> _TASK BRIEF_
In the entries below, find the line containing "Given: Click the Favorites" and the line containing "Task: Click the upward". Copy those two lines and everything between them exactly, and only that.

────

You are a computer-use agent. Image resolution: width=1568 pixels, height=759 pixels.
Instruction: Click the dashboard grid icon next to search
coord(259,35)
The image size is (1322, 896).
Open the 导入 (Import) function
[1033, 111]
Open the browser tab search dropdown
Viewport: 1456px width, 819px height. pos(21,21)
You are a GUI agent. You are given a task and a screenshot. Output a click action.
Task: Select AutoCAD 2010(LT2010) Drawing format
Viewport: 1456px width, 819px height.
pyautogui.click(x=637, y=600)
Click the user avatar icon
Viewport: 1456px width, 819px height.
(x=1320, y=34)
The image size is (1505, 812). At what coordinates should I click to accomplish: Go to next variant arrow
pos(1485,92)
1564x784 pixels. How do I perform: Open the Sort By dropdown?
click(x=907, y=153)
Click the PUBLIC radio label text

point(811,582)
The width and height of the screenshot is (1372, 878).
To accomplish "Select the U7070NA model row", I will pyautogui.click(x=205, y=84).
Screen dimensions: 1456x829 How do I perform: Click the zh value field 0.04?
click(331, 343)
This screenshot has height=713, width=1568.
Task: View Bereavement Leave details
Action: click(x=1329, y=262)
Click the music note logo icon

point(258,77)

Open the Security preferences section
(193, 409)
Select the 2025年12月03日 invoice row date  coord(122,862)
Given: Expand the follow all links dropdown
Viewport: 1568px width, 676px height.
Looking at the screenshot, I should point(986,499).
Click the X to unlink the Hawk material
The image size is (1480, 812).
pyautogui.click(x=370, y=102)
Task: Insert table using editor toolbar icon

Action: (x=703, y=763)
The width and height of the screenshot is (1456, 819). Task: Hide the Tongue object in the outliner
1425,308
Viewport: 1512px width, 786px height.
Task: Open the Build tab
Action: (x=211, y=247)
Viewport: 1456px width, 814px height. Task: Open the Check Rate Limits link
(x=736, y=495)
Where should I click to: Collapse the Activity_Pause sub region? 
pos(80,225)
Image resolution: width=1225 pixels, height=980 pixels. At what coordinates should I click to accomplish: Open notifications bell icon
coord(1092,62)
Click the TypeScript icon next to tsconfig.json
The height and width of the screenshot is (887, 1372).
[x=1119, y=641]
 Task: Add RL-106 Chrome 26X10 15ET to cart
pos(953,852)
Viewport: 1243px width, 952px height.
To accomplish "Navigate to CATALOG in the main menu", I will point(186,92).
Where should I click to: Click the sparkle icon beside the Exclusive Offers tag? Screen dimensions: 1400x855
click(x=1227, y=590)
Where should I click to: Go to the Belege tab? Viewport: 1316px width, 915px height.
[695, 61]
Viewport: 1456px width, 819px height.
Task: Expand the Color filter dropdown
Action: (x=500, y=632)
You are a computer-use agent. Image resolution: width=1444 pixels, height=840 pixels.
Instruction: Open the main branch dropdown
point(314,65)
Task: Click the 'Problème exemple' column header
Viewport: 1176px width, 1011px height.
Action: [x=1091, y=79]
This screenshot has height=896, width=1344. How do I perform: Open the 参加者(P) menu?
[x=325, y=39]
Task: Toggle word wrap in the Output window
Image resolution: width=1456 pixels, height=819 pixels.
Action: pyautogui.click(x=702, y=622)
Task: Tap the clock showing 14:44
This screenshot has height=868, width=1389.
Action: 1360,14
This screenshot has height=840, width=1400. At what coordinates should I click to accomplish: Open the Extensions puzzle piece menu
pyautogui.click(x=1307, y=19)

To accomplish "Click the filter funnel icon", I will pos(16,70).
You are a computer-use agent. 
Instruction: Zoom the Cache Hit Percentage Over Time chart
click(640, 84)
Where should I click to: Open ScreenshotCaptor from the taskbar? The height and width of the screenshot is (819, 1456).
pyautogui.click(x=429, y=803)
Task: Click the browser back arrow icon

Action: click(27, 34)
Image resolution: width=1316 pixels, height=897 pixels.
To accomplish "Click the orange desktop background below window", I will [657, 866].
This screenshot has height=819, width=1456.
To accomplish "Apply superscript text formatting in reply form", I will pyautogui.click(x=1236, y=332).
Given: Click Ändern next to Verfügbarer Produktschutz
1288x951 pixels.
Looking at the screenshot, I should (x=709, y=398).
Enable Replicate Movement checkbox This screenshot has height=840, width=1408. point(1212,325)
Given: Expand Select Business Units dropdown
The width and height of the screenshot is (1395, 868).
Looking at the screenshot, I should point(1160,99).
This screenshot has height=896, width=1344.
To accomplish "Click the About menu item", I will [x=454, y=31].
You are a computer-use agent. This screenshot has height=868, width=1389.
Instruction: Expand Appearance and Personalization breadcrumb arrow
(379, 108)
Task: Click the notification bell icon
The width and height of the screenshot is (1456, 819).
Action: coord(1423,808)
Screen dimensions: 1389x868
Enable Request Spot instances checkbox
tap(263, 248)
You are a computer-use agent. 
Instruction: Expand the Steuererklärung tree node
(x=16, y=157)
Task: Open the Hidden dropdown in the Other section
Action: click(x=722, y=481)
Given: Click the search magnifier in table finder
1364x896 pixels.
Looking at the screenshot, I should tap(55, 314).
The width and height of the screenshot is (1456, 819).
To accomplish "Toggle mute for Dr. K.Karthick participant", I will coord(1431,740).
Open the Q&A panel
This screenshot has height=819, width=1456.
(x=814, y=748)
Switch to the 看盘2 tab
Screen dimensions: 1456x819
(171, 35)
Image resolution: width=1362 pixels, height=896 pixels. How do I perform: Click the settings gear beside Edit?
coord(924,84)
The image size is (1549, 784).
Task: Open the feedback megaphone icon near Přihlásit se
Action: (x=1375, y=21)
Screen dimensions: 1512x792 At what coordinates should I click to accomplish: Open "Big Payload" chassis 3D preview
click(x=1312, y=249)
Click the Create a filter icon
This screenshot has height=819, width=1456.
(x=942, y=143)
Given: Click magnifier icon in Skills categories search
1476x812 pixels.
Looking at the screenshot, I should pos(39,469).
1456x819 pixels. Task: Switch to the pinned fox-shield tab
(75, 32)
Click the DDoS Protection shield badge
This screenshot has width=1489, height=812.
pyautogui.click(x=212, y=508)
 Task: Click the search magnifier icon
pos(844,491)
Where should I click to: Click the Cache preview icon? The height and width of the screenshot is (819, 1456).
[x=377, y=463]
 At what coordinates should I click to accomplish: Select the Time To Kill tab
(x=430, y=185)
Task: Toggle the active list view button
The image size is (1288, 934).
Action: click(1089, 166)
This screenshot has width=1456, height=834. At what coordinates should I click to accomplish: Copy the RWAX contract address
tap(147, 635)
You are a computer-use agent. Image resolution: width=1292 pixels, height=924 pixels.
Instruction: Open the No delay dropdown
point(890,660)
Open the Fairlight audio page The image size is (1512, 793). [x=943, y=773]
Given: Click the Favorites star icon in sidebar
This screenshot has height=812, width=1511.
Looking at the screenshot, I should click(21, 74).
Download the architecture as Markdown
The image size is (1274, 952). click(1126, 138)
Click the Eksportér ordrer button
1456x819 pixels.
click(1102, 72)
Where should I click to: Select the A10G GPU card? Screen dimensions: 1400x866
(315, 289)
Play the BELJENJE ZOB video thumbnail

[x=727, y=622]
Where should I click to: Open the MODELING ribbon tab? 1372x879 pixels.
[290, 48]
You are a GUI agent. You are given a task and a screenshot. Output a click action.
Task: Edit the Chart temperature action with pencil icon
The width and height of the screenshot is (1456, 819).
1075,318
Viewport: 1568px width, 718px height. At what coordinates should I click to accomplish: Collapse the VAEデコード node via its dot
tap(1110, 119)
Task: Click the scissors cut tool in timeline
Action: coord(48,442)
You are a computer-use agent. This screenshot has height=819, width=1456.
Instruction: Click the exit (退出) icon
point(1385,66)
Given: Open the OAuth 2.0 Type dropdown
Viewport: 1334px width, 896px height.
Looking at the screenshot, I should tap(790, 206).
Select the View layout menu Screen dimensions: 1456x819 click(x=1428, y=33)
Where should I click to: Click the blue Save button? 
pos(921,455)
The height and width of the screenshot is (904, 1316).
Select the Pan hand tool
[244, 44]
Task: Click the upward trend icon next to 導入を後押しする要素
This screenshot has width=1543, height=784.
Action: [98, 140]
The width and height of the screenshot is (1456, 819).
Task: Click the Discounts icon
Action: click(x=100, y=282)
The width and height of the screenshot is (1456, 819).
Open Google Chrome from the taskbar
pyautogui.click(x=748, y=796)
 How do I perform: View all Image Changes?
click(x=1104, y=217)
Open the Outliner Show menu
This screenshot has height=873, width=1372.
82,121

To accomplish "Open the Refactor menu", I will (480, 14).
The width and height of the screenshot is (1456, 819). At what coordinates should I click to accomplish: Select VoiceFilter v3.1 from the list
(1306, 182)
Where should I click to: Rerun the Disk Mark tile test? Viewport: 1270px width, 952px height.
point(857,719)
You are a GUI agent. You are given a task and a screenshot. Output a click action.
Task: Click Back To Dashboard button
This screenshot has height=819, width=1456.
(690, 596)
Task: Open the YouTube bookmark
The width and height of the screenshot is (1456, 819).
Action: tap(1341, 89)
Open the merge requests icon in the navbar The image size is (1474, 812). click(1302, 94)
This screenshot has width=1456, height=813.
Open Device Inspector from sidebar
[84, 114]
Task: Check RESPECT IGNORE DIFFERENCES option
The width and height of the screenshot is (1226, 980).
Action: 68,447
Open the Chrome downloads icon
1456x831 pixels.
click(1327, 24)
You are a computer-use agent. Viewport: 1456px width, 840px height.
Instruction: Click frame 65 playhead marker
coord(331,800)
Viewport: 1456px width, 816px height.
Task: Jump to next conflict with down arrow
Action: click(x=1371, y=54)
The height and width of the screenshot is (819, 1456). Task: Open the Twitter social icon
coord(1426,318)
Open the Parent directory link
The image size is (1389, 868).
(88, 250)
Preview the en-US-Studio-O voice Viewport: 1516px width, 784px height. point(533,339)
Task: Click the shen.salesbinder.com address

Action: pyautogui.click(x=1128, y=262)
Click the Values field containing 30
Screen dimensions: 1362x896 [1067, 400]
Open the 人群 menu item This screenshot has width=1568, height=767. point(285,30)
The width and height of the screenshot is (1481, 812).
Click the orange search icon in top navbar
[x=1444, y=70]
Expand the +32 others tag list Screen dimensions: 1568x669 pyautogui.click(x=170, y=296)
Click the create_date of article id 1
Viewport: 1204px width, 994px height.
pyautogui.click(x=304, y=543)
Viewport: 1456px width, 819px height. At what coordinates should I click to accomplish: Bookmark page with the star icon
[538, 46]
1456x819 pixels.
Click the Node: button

────

> _FINAL ANSWER_
Given: Click the Favorites star icon in sidebar
This screenshot has height=812, width=1511.
Looking at the screenshot, I should click(21, 74).
Download the architecture as Markdown
The image size is (1274, 952). click(1126, 138)
Click the Eksportér ordrer button
1456x819 pixels.
click(1102, 72)
Where should I click to: Select the A10G GPU card? Screen dimensions: 1400x866
(315, 289)
Play the BELJENJE ZOB video thumbnail

[x=727, y=622]
Where should I click to: Open the MODELING ribbon tab? 1372x879 pixels.
[290, 48]
You are a GUI agent. You are given a task and a screenshot. Output a click action.
Task: Edit the Chart temperature action with pencil icon
The width and height of the screenshot is (1456, 819).
1075,318
Viewport: 1568px width, 718px height. At what coordinates should I click to accomplish: Collapse the VAEデコード node via its dot
tap(1110, 119)
Task: Click the scissors cut tool in timeline
Action: coord(48,442)
You are a computer-use agent. This screenshot has height=819, width=1456.
Instruction: Click the exit (退出) icon
point(1385,66)
Given: Open the OAuth 2.0 Type dropdown
Viewport: 1334px width, 896px height.
Looking at the screenshot, I should tap(790, 206).
Select the View layout menu Screen dimensions: 1456x819 click(x=1428, y=33)
Where should I click to: Click the blue Save button? 
pos(921,455)
The height and width of the screenshot is (904, 1316).
Select the Pan hand tool
[244, 44]
Task: Click the upward trend icon next to 導入を後押しする要素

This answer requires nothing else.